Stored records:
▼

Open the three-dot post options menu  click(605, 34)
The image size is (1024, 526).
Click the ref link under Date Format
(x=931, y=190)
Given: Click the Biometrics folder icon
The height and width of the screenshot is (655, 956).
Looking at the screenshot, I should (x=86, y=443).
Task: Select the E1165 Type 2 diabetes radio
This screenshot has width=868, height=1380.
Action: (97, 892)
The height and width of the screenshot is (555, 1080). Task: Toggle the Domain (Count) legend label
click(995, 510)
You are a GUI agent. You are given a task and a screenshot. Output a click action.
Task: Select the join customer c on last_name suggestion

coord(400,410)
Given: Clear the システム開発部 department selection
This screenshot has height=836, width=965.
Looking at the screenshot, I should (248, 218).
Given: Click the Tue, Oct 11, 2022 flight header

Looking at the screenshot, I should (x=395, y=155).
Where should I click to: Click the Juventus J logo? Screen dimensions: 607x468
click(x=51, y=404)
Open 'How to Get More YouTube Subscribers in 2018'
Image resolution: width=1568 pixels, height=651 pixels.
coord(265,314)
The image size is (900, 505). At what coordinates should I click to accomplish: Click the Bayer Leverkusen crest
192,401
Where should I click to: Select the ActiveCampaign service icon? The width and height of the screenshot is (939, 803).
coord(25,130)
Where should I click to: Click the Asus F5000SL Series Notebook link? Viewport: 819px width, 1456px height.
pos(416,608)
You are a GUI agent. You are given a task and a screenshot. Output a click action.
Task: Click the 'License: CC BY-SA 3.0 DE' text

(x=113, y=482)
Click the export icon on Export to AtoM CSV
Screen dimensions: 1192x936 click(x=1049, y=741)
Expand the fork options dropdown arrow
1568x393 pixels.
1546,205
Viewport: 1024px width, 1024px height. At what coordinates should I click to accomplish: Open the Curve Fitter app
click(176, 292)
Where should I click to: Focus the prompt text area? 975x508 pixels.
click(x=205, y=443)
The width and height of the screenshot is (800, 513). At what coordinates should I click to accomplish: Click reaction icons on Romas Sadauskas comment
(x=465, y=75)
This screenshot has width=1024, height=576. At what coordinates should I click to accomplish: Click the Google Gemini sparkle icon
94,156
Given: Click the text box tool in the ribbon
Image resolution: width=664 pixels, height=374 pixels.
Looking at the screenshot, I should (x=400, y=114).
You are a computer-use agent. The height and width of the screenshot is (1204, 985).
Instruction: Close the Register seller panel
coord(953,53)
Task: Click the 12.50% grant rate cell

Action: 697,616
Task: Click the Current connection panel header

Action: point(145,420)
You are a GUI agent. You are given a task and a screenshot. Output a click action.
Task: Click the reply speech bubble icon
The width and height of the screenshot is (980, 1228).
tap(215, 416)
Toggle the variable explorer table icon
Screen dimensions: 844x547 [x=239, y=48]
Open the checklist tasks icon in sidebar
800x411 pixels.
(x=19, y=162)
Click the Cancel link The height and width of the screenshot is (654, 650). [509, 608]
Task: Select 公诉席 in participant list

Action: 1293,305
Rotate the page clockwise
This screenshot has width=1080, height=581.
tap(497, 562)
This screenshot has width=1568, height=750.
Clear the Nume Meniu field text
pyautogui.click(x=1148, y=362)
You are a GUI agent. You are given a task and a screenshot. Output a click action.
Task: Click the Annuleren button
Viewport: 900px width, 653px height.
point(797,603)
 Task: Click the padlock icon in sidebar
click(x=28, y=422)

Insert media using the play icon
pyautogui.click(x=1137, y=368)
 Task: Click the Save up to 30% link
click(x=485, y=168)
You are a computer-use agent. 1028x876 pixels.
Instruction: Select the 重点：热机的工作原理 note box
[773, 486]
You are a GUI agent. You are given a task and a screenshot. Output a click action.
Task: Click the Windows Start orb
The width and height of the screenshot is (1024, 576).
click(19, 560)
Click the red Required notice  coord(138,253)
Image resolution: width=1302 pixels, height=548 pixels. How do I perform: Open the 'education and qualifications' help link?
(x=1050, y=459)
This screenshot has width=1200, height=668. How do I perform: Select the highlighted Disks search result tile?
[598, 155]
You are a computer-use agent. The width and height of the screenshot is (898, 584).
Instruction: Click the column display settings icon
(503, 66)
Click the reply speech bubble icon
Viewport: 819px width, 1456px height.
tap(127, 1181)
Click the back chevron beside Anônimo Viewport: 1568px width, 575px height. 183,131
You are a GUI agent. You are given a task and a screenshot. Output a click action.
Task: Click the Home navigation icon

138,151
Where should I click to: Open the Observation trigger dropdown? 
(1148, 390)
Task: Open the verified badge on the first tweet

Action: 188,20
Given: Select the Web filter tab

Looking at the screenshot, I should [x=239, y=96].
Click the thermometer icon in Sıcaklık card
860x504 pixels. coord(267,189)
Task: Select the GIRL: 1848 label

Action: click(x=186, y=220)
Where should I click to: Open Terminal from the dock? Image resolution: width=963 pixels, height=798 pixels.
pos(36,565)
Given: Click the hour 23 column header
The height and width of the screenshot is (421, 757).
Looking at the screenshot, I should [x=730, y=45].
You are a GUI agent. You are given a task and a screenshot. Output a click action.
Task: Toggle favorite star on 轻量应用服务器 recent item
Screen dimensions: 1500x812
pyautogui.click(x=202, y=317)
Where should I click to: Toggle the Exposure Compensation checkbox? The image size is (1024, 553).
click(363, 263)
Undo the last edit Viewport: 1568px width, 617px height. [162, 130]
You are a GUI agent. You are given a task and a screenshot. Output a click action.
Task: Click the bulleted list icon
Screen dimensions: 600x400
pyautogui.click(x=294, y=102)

▲

▸ **Exercise**
Write every line of the entries again, word for word.

▸ **Reply to the exercise**
Open the three-dot post options menu  click(605, 34)
The image size is (1024, 526).
Click the ref link under Date Format
(x=931, y=190)
Given: Click the Biometrics folder icon
The height and width of the screenshot is (655, 956).
Looking at the screenshot, I should (x=86, y=443).
Task: Select the E1165 Type 2 diabetes radio
This screenshot has width=868, height=1380.
Action: (97, 892)
The height and width of the screenshot is (555, 1080). Task: Toggle the Domain (Count) legend label
click(995, 510)
You are a GUI agent. You are given a task and a screenshot. Output a click action.
Task: Select the join customer c on last_name suggestion

coord(400,410)
Given: Clear the システム開発部 department selection
This screenshot has height=836, width=965.
Looking at the screenshot, I should (248, 218).
Given: Click the Tue, Oct 11, 2022 flight header

Looking at the screenshot, I should (x=395, y=155).
Where should I click to: Click the Juventus J logo? Screen dimensions: 607x468
click(x=51, y=404)
Open 'How to Get More YouTube Subscribers in 2018'
Image resolution: width=1568 pixels, height=651 pixels.
coord(265,314)
The image size is (900, 505). At what coordinates should I click to accomplish: Click the Bayer Leverkusen crest
192,401
Where should I click to: Select the ActiveCampaign service icon? The width and height of the screenshot is (939, 803).
coord(25,130)
Where should I click to: Click the Asus F5000SL Series Notebook link? Viewport: 819px width, 1456px height.
pos(416,608)
You are a GUI agent. You are given a task and a screenshot. Output a click action.
Task: Click the 'License: CC BY-SA 3.0 DE' text

(x=113, y=482)
Click the export icon on Export to AtoM CSV
Screen dimensions: 1192x936 click(x=1049, y=741)
Expand the fork options dropdown arrow
1568x393 pixels.
1546,205
Viewport: 1024px width, 1024px height. At what coordinates should I click to accomplish: Open the Curve Fitter app
click(176, 292)
Where should I click to: Focus the prompt text area? 975x508 pixels.
click(x=205, y=443)
The width and height of the screenshot is (800, 513). At what coordinates should I click to accomplish: Click reaction icons on Romas Sadauskas comment
(x=465, y=75)
This screenshot has width=1024, height=576. At what coordinates should I click to accomplish: Click the Google Gemini sparkle icon
94,156
Given: Click the text box tool in the ribbon
Image resolution: width=664 pixels, height=374 pixels.
Looking at the screenshot, I should (x=400, y=114).
You are a computer-use agent. The height and width of the screenshot is (1204, 985).
Instruction: Close the Register seller panel
coord(953,53)
Task: Click the 12.50% grant rate cell

Action: 697,616
Task: Click the Current connection panel header

Action: point(145,420)
You are a GUI agent. You are given a task and a screenshot. Output a click action.
Task: Click the reply speech bubble icon
The width and height of the screenshot is (980, 1228).
tap(215, 416)
Toggle the variable explorer table icon
Screen dimensions: 844x547 [x=239, y=48]
Open the checklist tasks icon in sidebar
800x411 pixels.
(x=19, y=162)
Click the Cancel link The height and width of the screenshot is (654, 650). [509, 608]
Task: Select 公诉席 in participant list

Action: 1293,305
Rotate the page clockwise
This screenshot has width=1080, height=581.
tap(497, 562)
This screenshot has width=1568, height=750.
Clear the Nume Meniu field text
pyautogui.click(x=1148, y=362)
You are a GUI agent. You are given a task and a screenshot. Output a click action.
Task: Click the Annuleren button
Viewport: 900px width, 653px height.
point(797,603)
 Task: Click the padlock icon in sidebar
click(x=28, y=422)

Insert media using the play icon
pyautogui.click(x=1137, y=368)
 Task: Click the Save up to 30% link
click(x=485, y=168)
You are a computer-use agent. 1028x876 pixels.
Instruction: Select the 重点：热机的工作原理 note box
[773, 486]
You are a GUI agent. You are given a task and a screenshot. Output a click action.
Task: Click the Windows Start orb
The width and height of the screenshot is (1024, 576).
click(19, 560)
Click the red Required notice  coord(138,253)
Image resolution: width=1302 pixels, height=548 pixels. How do I perform: Open the 'education and qualifications' help link?
(x=1050, y=459)
This screenshot has width=1200, height=668. How do I perform: Select the highlighted Disks search result tile?
[598, 155]
You are a computer-use agent. The width and height of the screenshot is (898, 584).
Instruction: Click the column display settings icon
(503, 66)
Click the reply speech bubble icon
Viewport: 819px width, 1456px height.
tap(127, 1181)
Click the back chevron beside Anônimo Viewport: 1568px width, 575px height. 183,131
You are a GUI agent. You are given a task and a screenshot. Output a click action.
Task: Click the Home navigation icon

138,151
Where should I click to: Open the Observation trigger dropdown? 
(1148, 390)
Task: Open the verified badge on the first tweet

Action: 188,20
Given: Select the Web filter tab

Looking at the screenshot, I should [x=239, y=96].
Click the thermometer icon in Sıcaklık card
860x504 pixels. coord(267,189)
Task: Select the GIRL: 1848 label

Action: click(x=186, y=220)
Where should I click to: Open Terminal from the dock? Image resolution: width=963 pixels, height=798 pixels.
pos(36,565)
Given: Click the hour 23 column header
The height and width of the screenshot is (421, 757).
Looking at the screenshot, I should [x=730, y=45].
You are a GUI agent. You are given a task and a screenshot. Output a click action.
Task: Toggle favorite star on 轻量应用服务器 recent item
Screen dimensions: 1500x812
pyautogui.click(x=202, y=317)
Where should I click to: Toggle the Exposure Compensation checkbox? The image size is (1024, 553).
click(363, 263)
Undo the last edit Viewport: 1568px width, 617px height. [162, 130]
You are a GUI agent. You are given a task and a screenshot. Output a click action.
Task: Click the bulleted list icon
Screen dimensions: 600x400
pyautogui.click(x=294, y=102)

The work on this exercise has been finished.